**WORK ORDER**.
Please reproduce the lines of the records below from the one holding "Click the server icon next to vpn219973266" through the one holding "Click the quoted author mathieu Kassovitz", inclusive, skipping all pictures.

***** MATERIALS PROVIDED

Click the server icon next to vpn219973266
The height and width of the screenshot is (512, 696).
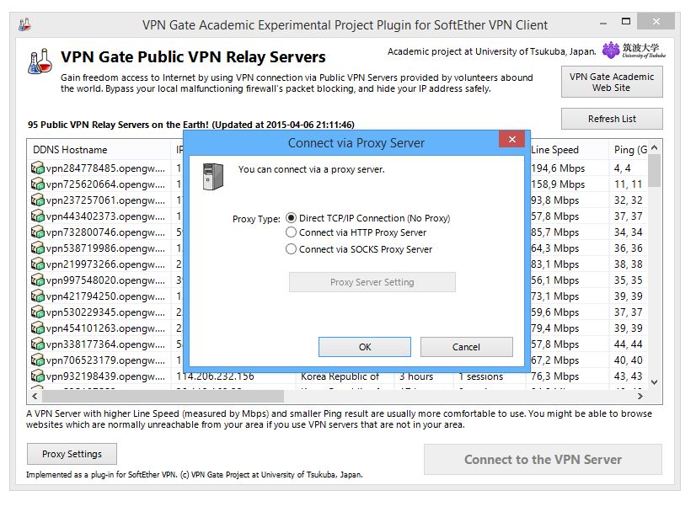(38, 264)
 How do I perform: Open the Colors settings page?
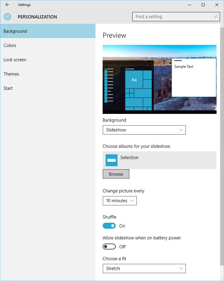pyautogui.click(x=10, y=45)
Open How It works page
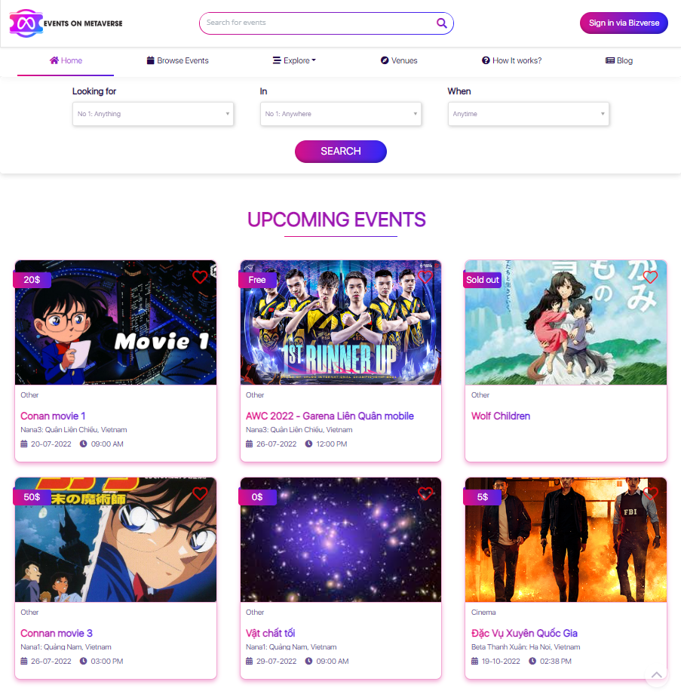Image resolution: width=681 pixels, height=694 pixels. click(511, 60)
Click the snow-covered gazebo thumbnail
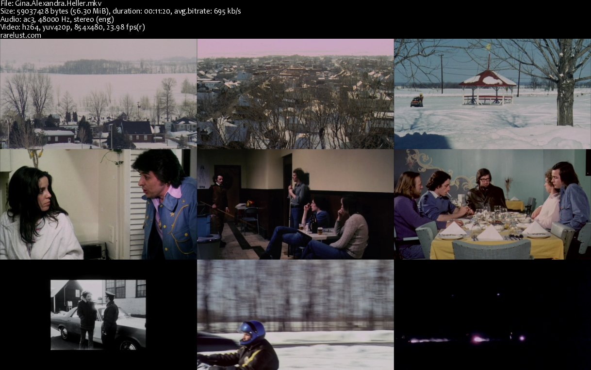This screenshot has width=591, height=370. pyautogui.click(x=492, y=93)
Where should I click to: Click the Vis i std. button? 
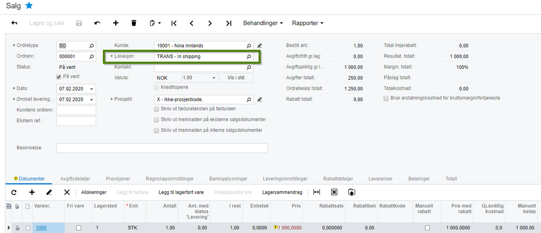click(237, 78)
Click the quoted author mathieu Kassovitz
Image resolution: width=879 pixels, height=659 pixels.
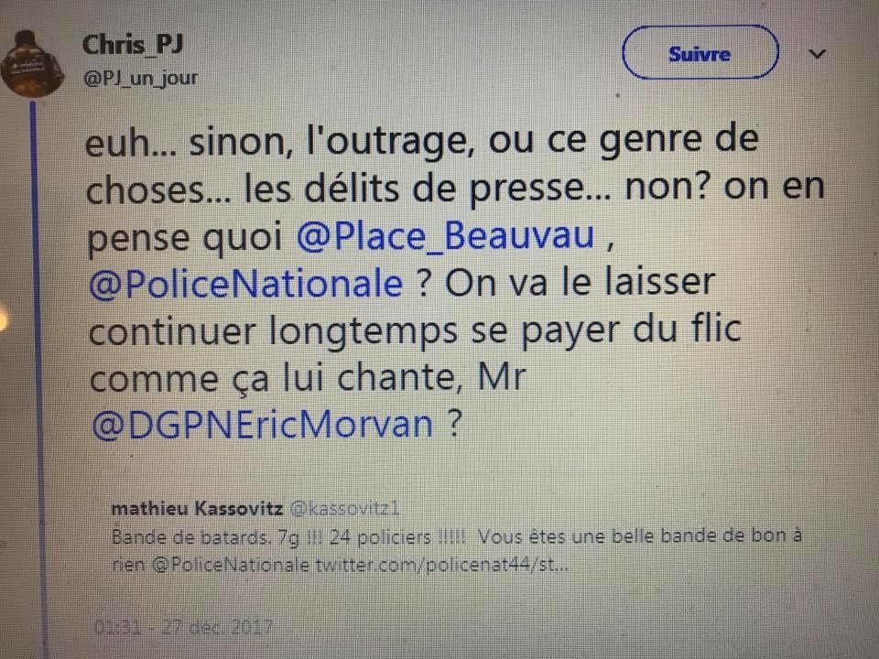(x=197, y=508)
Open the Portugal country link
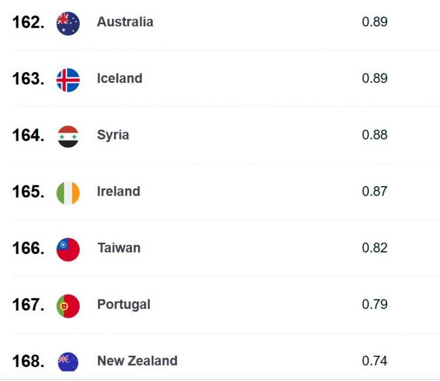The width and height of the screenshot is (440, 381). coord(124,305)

**********
***** MATERIALS PROVIDED

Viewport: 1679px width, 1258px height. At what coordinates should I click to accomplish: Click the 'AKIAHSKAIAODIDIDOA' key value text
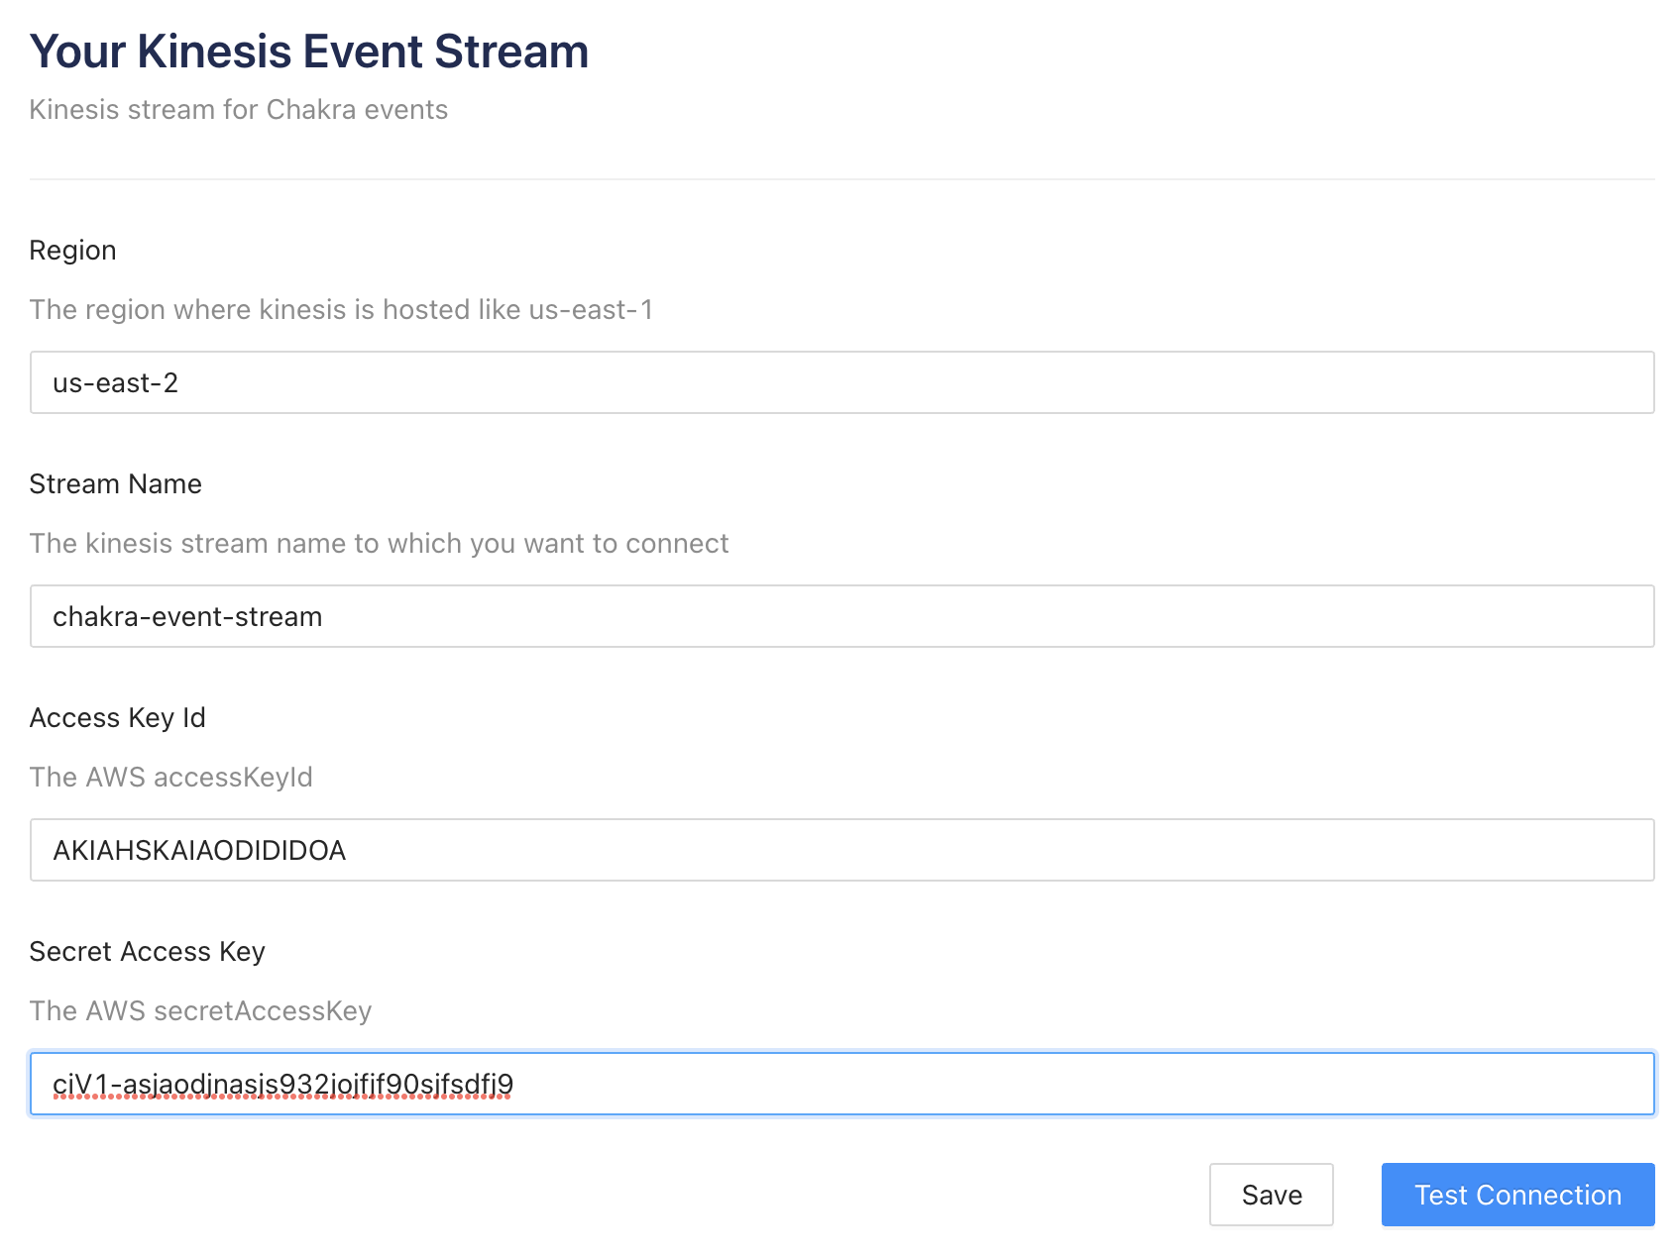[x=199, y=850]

**********

**ANSWER TO THIS TASK**.
Click the server icon next to vpn219973266
The height and width of the screenshot is (512, 696).
(38, 264)
 How do I perform: Open the Colors settings page?
pyautogui.click(x=10, y=45)
Open How It works page
Image resolution: width=681 pixels, height=694 pixels. click(511, 60)
Click the snow-covered gazebo thumbnail
This screenshot has width=591, height=370. pyautogui.click(x=492, y=93)
Where should I click to: Click the Vis i std. button? 
click(237, 78)
Click the quoted author mathieu Kassovitz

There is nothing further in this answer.